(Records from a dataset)
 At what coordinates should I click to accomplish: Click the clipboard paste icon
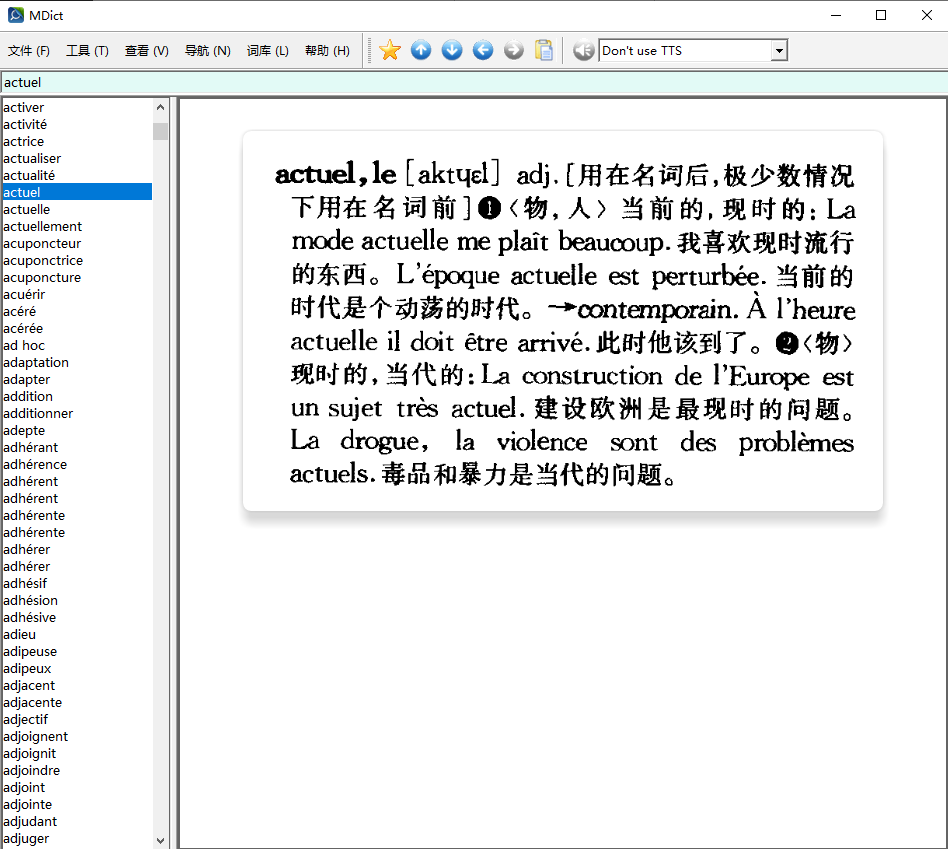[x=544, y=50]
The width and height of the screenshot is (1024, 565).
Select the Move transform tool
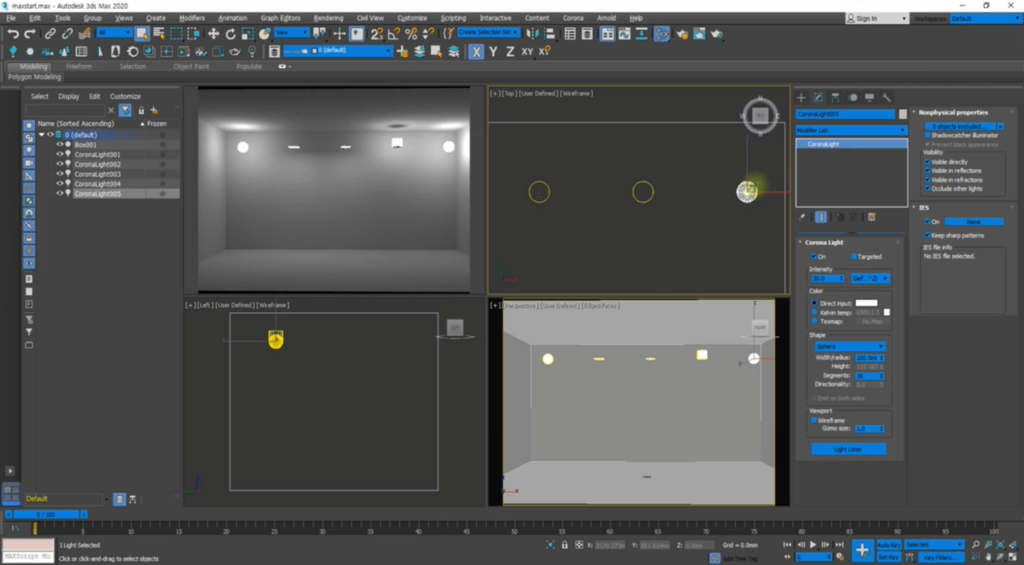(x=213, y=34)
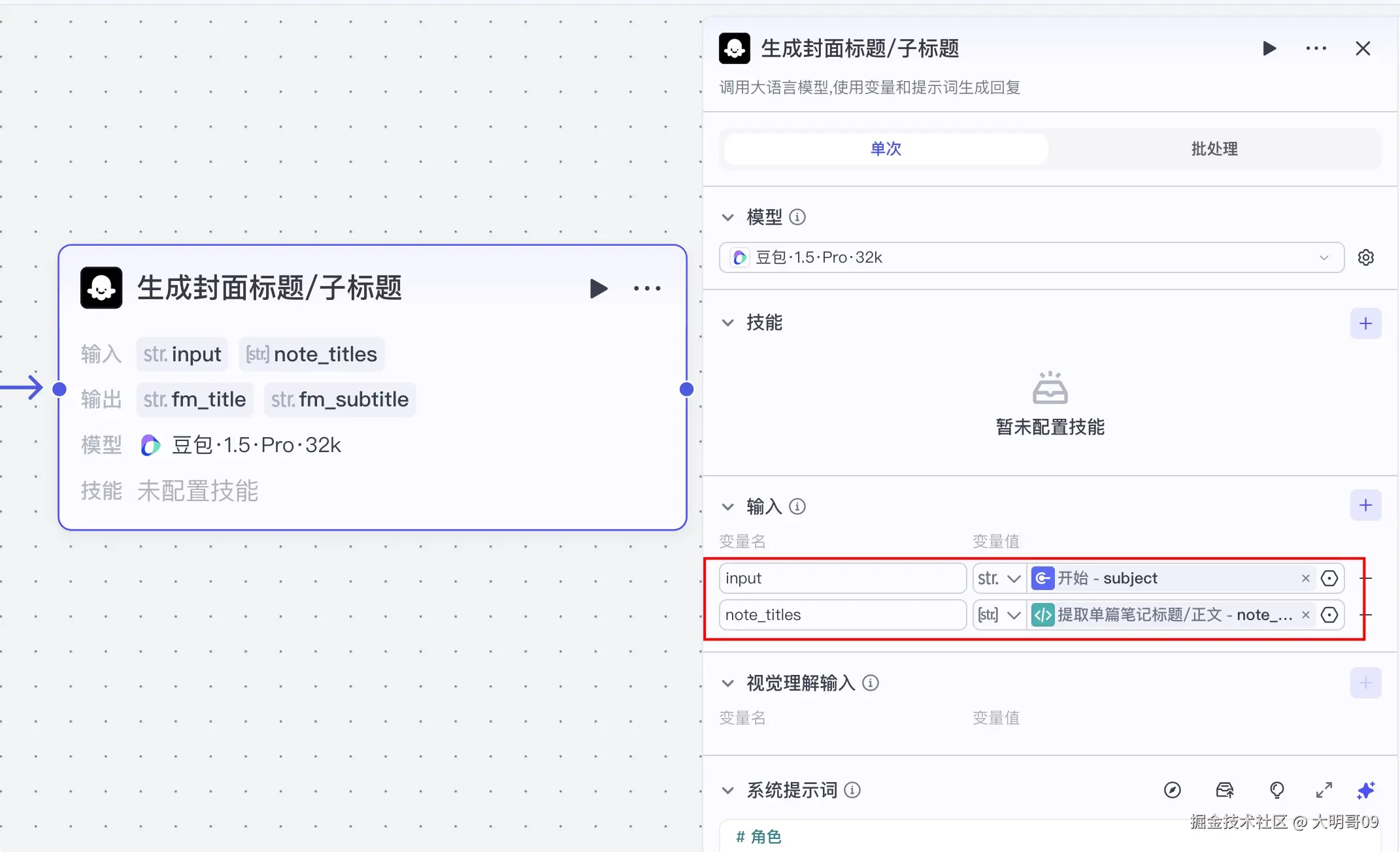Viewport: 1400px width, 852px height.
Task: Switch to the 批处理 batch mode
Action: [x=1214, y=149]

■ **WRITTEN EXERCISE**
Return every line of the listing above word for word, leaving out the pictures.

■ **EXERCISE OUTPUT**
 At what coordinates should I click to accomplish: Click the clipboard paste icon
[x=544, y=50]
The width and height of the screenshot is (1024, 565).
Select the Move transform tool
(x=213, y=34)
Viewport: 1400px width, 852px height.
Task: Switch to the 批处理 batch mode
Action: [x=1214, y=149]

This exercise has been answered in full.